薄い壁
鍵を差し込んでそっと下ろした時、廊下の床を軋ませて歩み寄る人影に一輝は気づいた。草の着るチャコールグレーのスウェットの上下は、ただでさえ品行方正とは言い難い彼の外見を更にガラ悪そうに見せている。
「なに、一輝どっかいくの」
「コンビニ。お前、声でかい」
学校帰りの道端じゃねぇんだぞ、足音も気をつけろ、と一輝はその無遠慮な振る舞いを嗜める。
おぉごめん、とさも悪びれず謝る草の声は過剰に小さかった。態度を小さくしているつもりなのか、猫背になりながら近寄ってくる。
こいつはほんと阿呆だな……。
加減を知れ、と呆れる一輝へ、彼は矢継ぎ早に問いを重ねた。
「って、今から出るの?」
「そう。やっとチビどもが寝たからな」
保育園児と一緒の時に買えるものじゃないだろうと伝えると、草は意を得たとばかりに目を見開き、何度も頷いた。
「あ、じゃあ俺も金半分出した方がいいよな」
でさぁ、前言ったっけ、俺ポツポツなってるやつあんまり好きじゃねぇんだ。あと水性ゼリー?アレやだ、すぐ乾くから。
草は基本的にやたらと注文が多い。妙なところで神経質なのだ。
まぁだからこそあれだけ上手い料理が作れるんだろうけど今はそういう話じゃねぇし、と一樹は彼のかさついた唇を見ながら思う。
「金は後でいいわ。つーかそんな心配する前に、ボロアパートでなりふりかまわず声出すその性癖をどうにかしろ」
「バッカてめぇいきなり変なこと言うなよ、誰かに聞かれたらどうすんだ」
歪めた口の前に人差し指を立て、必死の形相で草は講義する。頭のてっぺんで結わかれた前髪が体の動きに合わせて揺れた。馬鹿みたいに明るい空色のヘアゴム。
「だから真っ最中にそう思えよ、俺が声我慢してる意味がねぇだろ」
「いや、それは無理」
反論虚しくすっぱりと言い切られてしまった。草はこんな時ばかり潔い。一輝も一輝で、、まぁ今更だよな、とすんなり諦めてしまうのだが。
今まで幾度となく注意してきたけれど、草のこれだけはどうにも直らないらしい。
ここの管理人をしているのは、一輝の祖父だ。そういう意味でも、ひゃんひゃん喘ぐ草の性癖は、あまり……というか相当よろしくないことだ。
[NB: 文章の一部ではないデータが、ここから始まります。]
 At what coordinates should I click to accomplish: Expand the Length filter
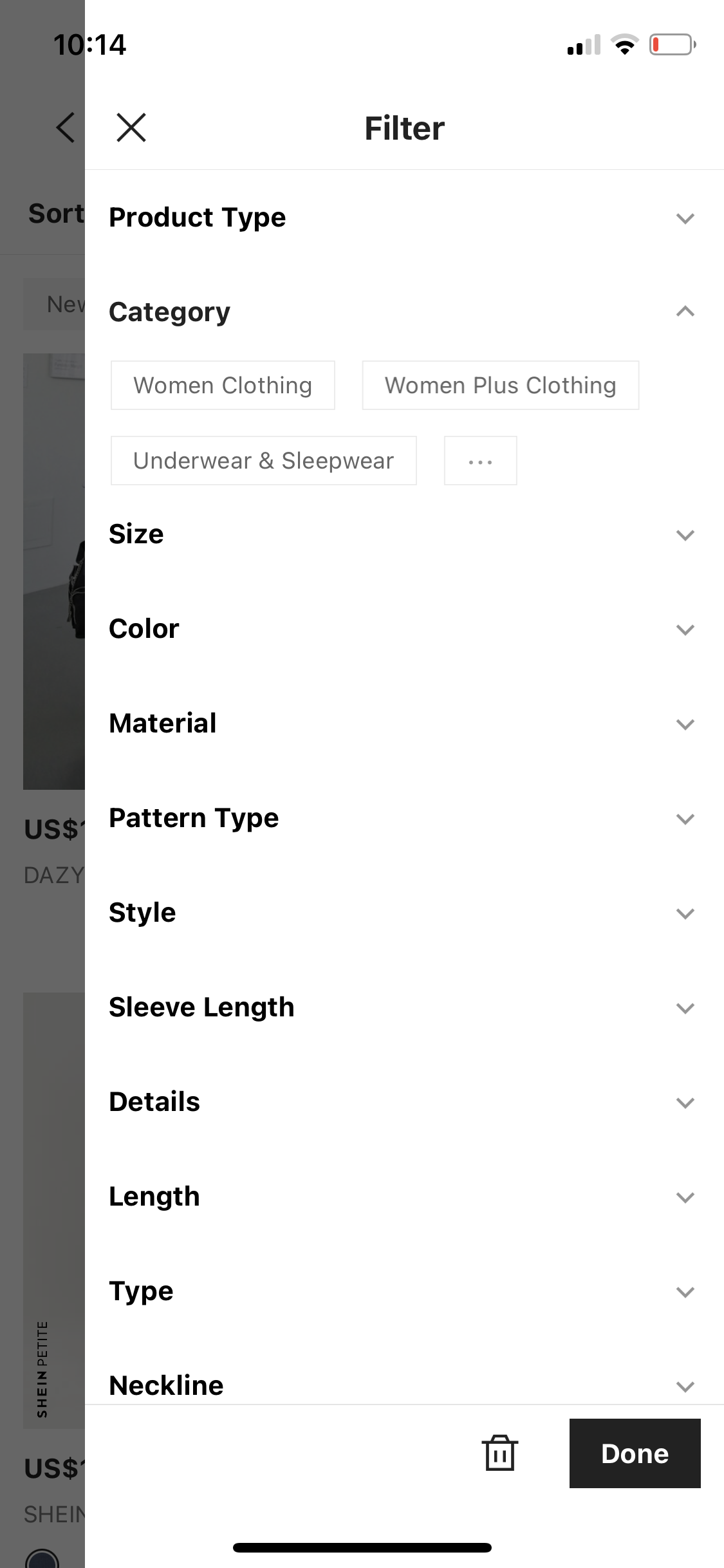coord(685,1197)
それは重々分かっているのだが、なんとなく強く言えないでいる。
そもそも体の関係に持ち込んだのは一輝の方だ。
もし何かの弾みで機嫌を損なって、こいつとヤれなくなるのもこいつの飯が食えなくなるのも嫌だし、それに……。
普段の低めな声が上ずりだす瞬間の沸き立つような色気は、なかなか悪くない。
こないだなんて目の焦点がちょっとアレだったよなぁ、とある夜の痴態を思い出せば、廊下を歩く一輝の姿勢は気持ち前かがみになってしまうのだった。
「ま、とりあえず、ソッコーで行ってくるわ」
「帰ってきたらうちに来いよ。どうも腹減ってしょうがねぇから、さっきその辺にあるもんで適当に夜食作ったんだ」
どうやら草は一輝を呼びに来たところだったらしい。上手いこと廊下で鉢合わせたのを一輝はありがたく思う。草のガサツな動きでチビどもが目を覚ましたら面倒だ。
「親父さん今日いないの?」
「帰らねぇってよ。まったくあのドラ親父は……」
草の父親は態度もガラも目つきも悪く、不良がそのまま大人になってしまったようなところがある。
普段の彼らの間には絶対の主従関係が成立しているようなのだが、その服従ぶりを棚にあげて毒吐く草の虚勢が一輝には微笑ましい。
「ふぅん、ドラ親父か。今度三枝さんに伝えとくわ」
「え、いやちょっと待てって、それはやめよーぜ」
頼むよ一輝くぅん、そのあたりはさ、ねぇ。うちの家庭事情も推し量っていただきたいわけ。
頭の後ろから届く懇願の声をはいはいとあしらいながら、一輝は下駄箱に手を伸ばし普段履きのオールスターを取り出した。